Problem details: Working from the records below, return word for word the line that contains "You are a computer-use" and each line after it, ending with the last. Skip all pictures.

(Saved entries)

*** Block opens ***

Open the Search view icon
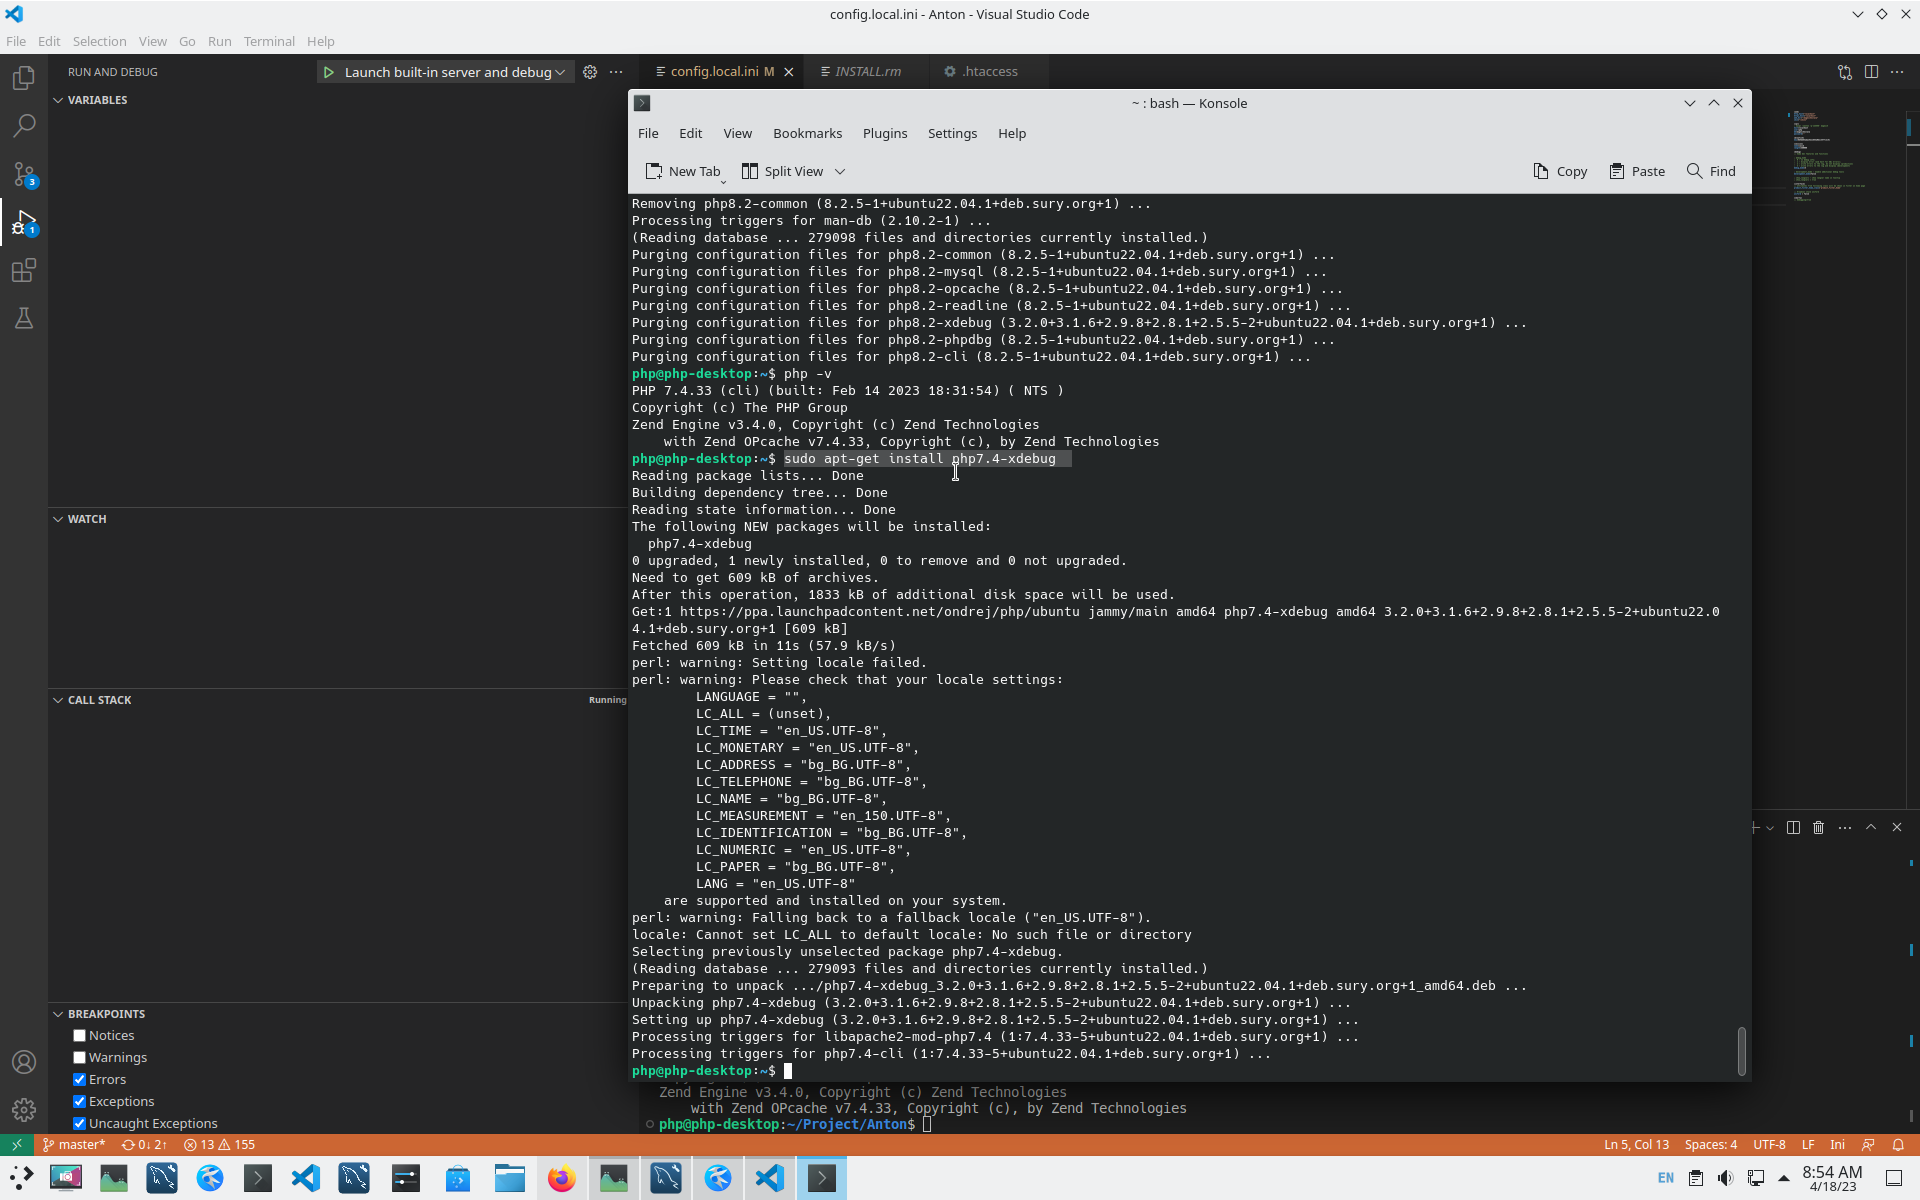This screenshot has height=1200, width=1920. click(x=24, y=126)
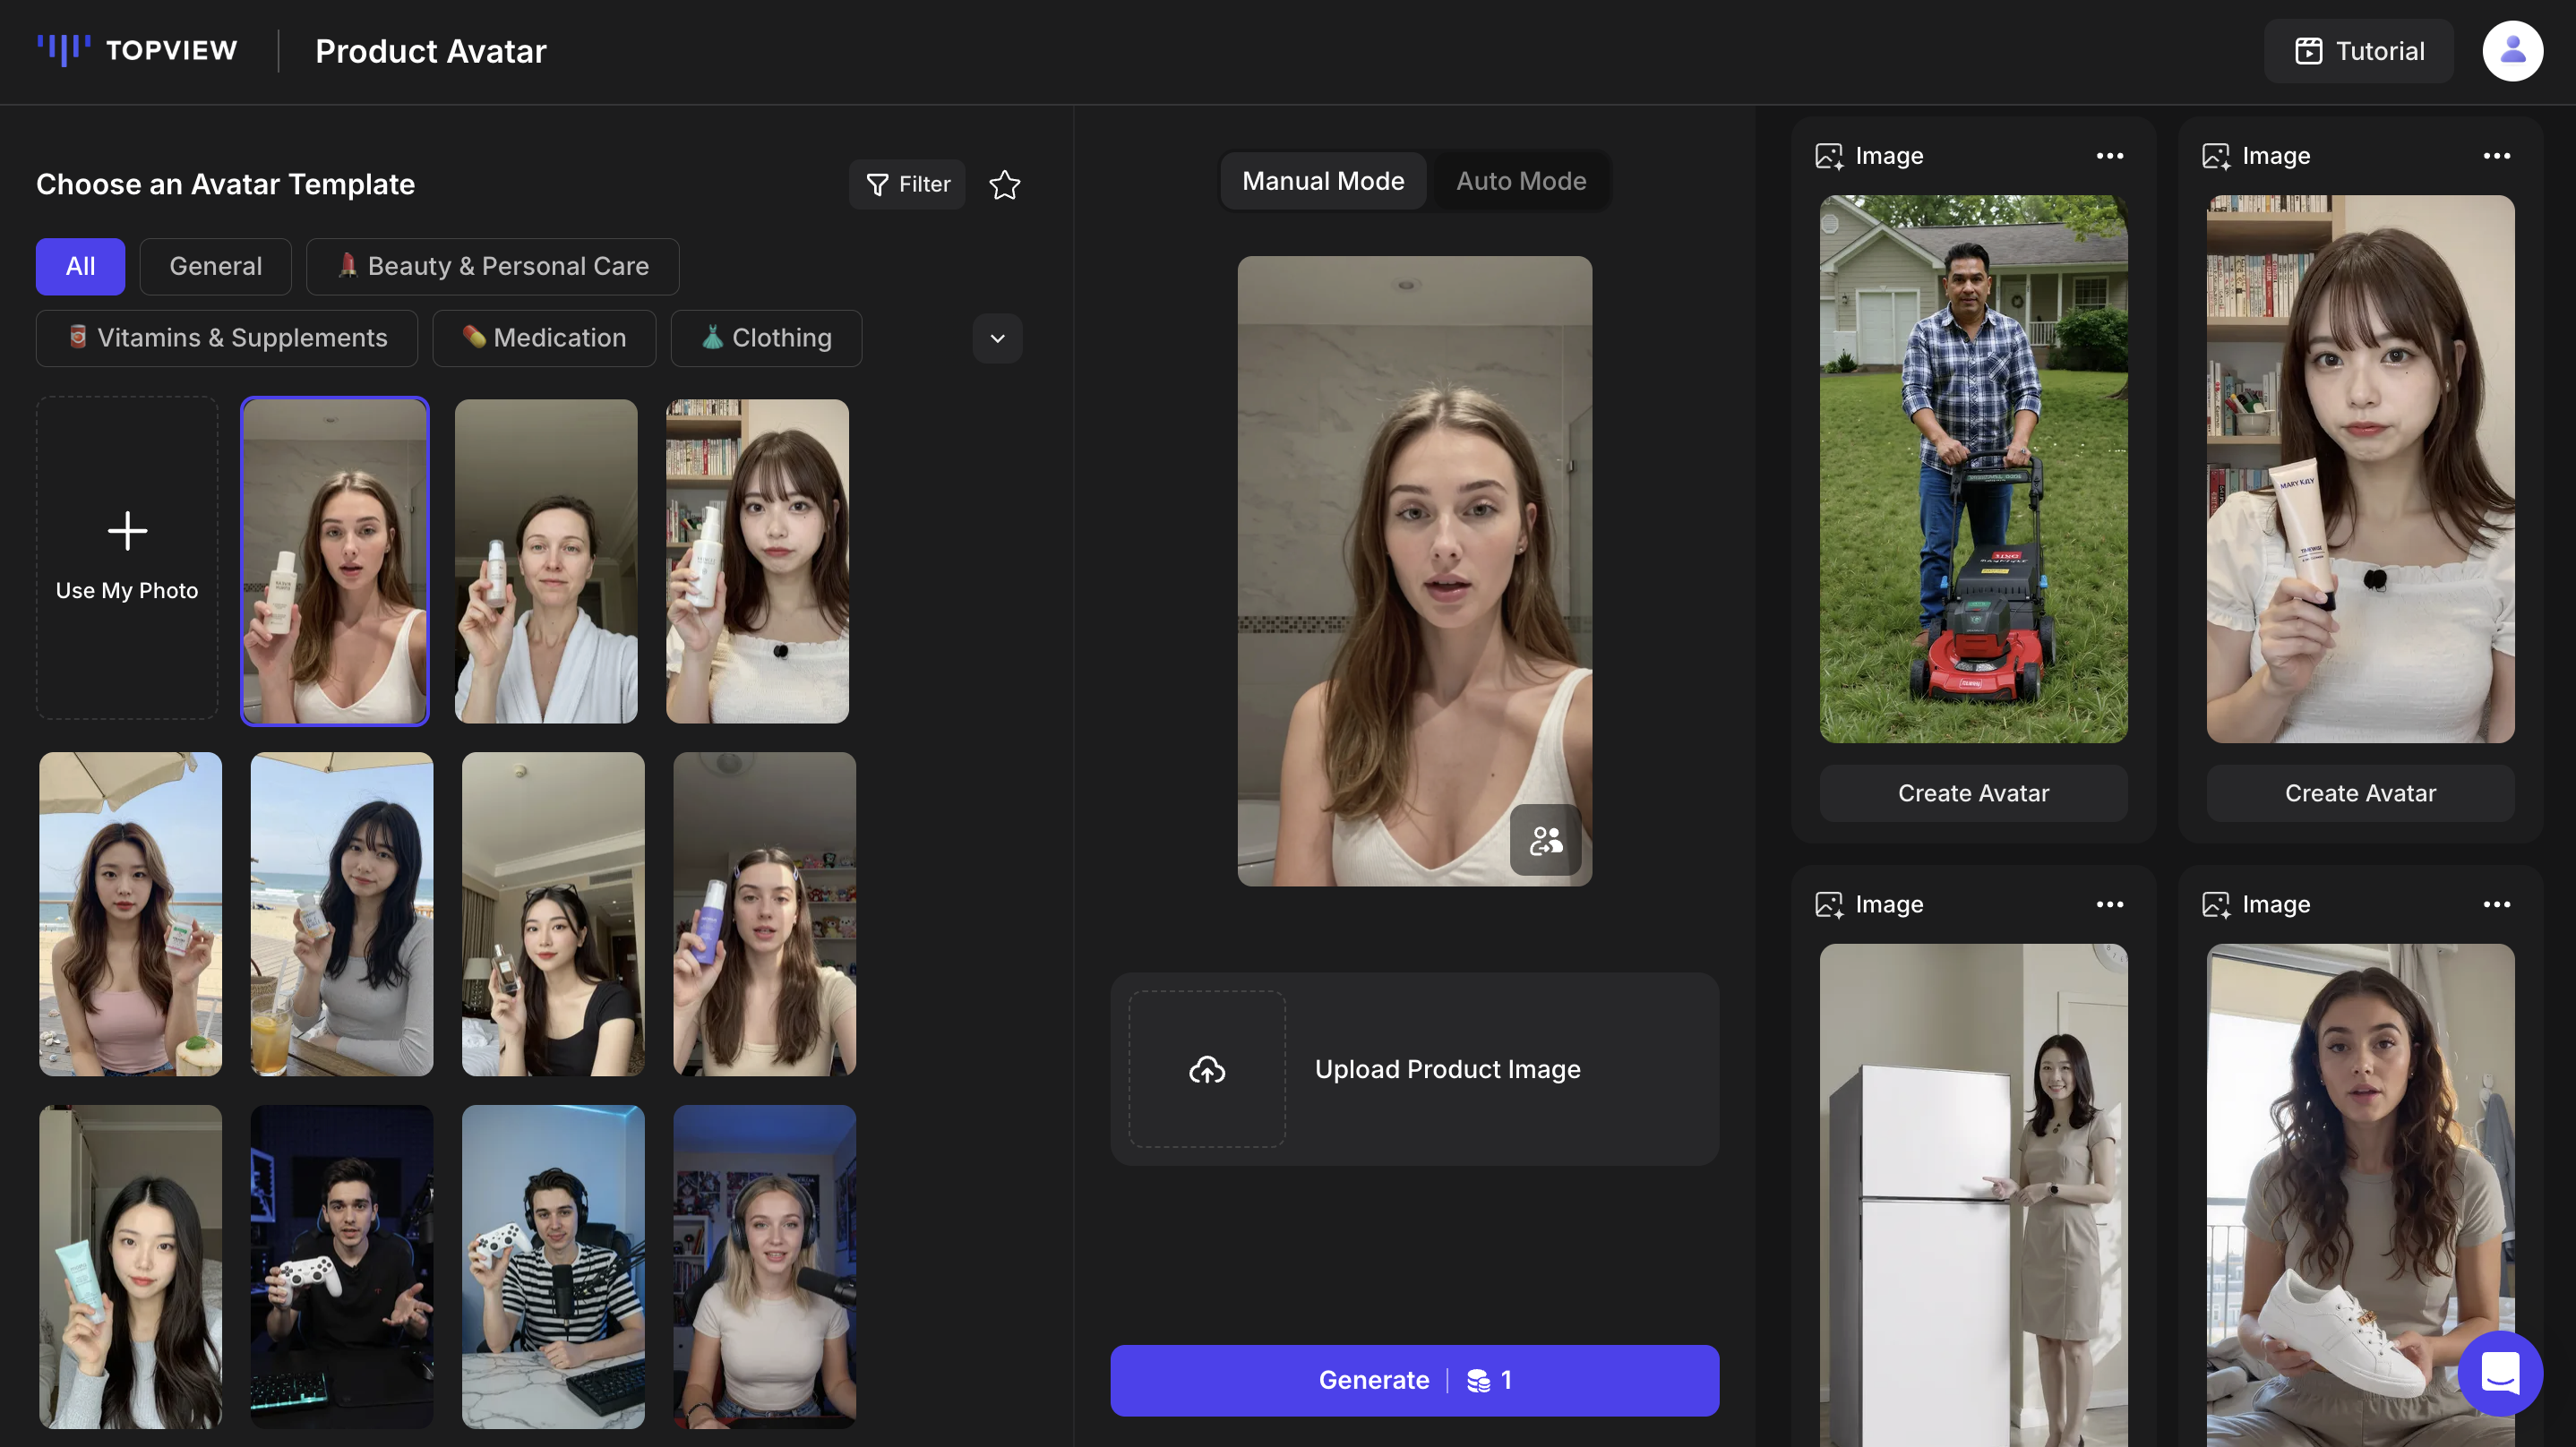Switch to Auto Mode
Screen dimensions: 2576x1447
[x=1521, y=181]
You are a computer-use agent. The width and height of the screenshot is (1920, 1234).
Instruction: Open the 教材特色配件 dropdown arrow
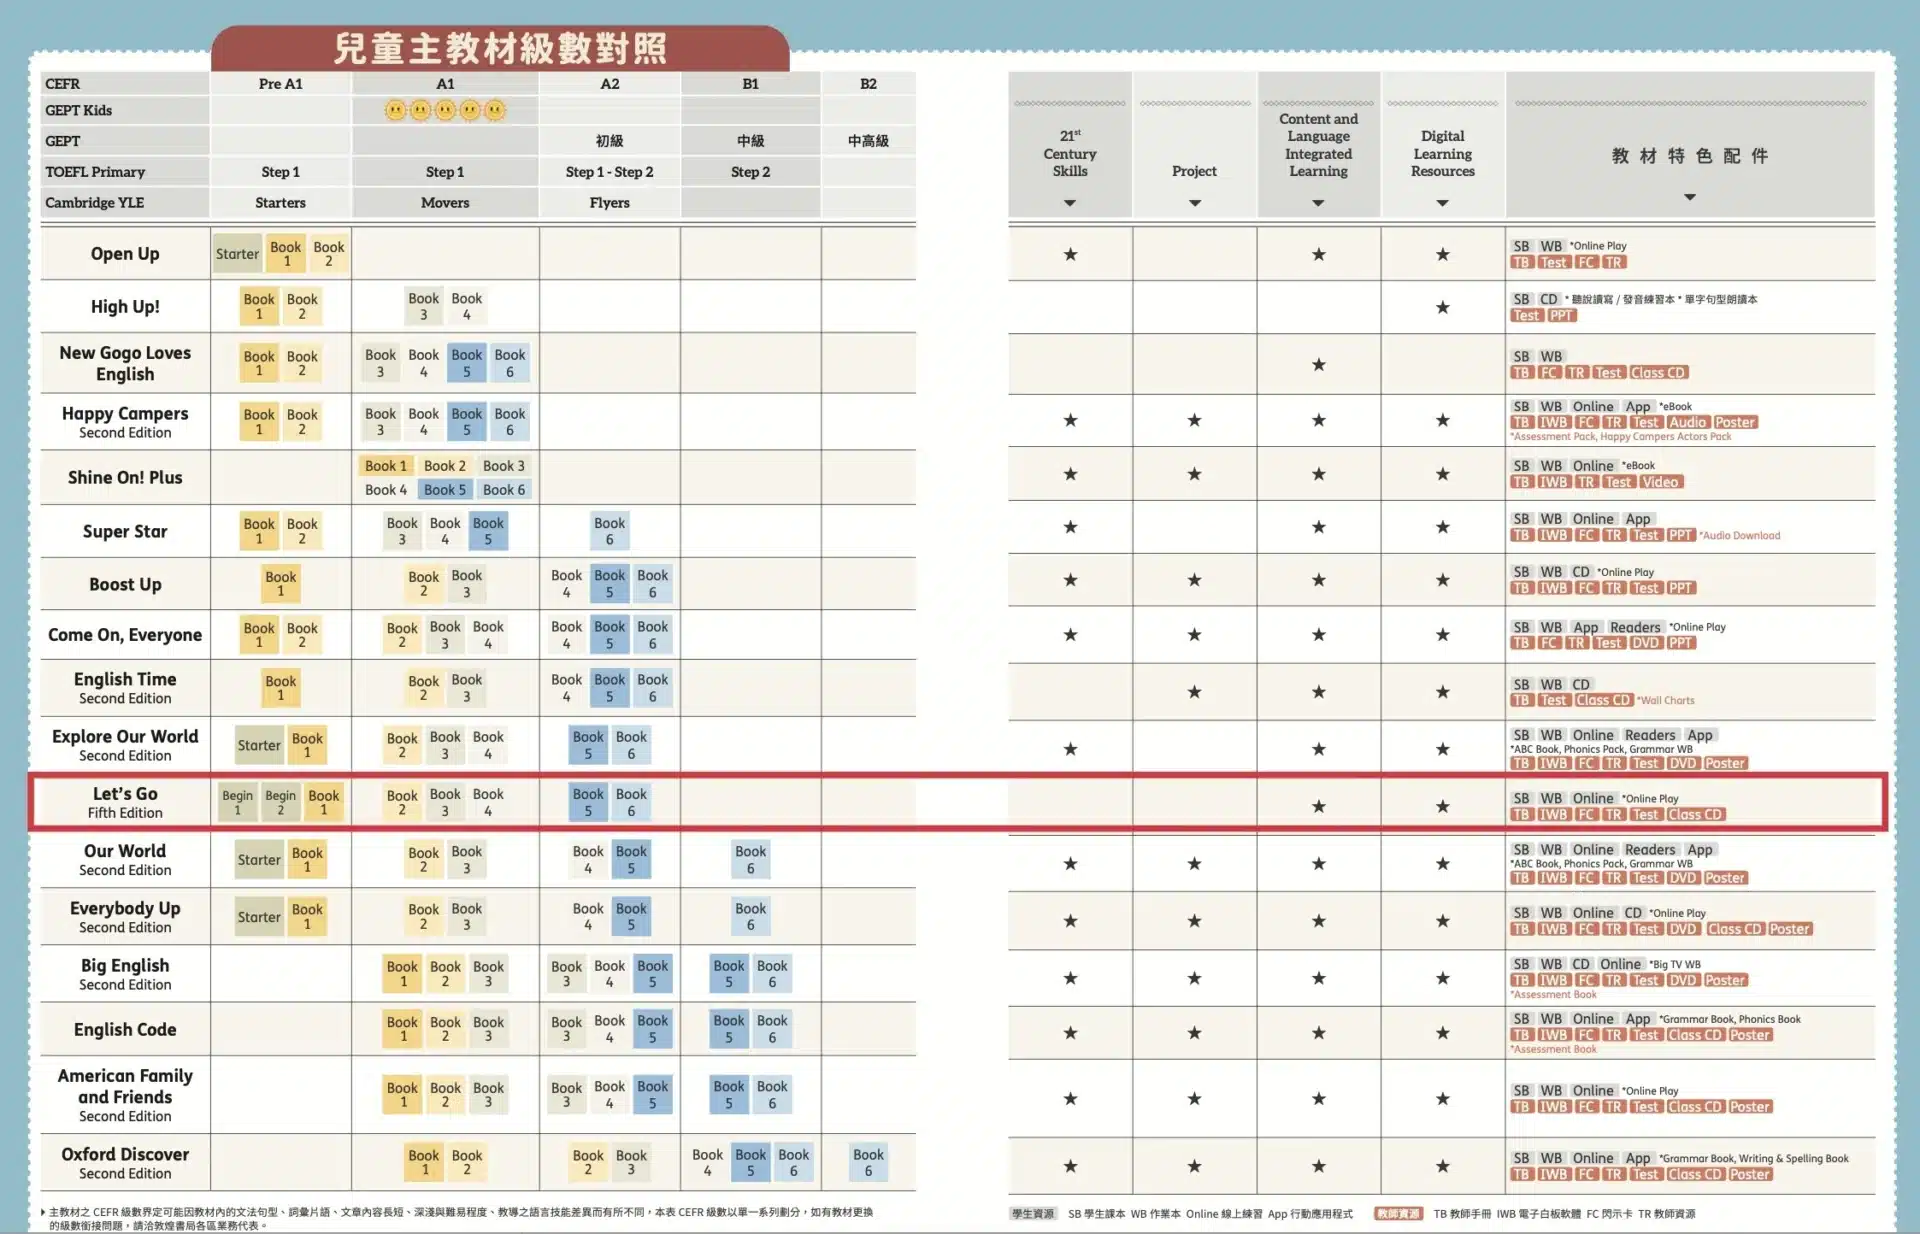pyautogui.click(x=1689, y=198)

*** Block closes ***

Finished task:
You are a computer-use agent. The width and height of the screenshot is (1920, 1234).
Instruction: Open the 教材特色配件 dropdown arrow
pyautogui.click(x=1689, y=198)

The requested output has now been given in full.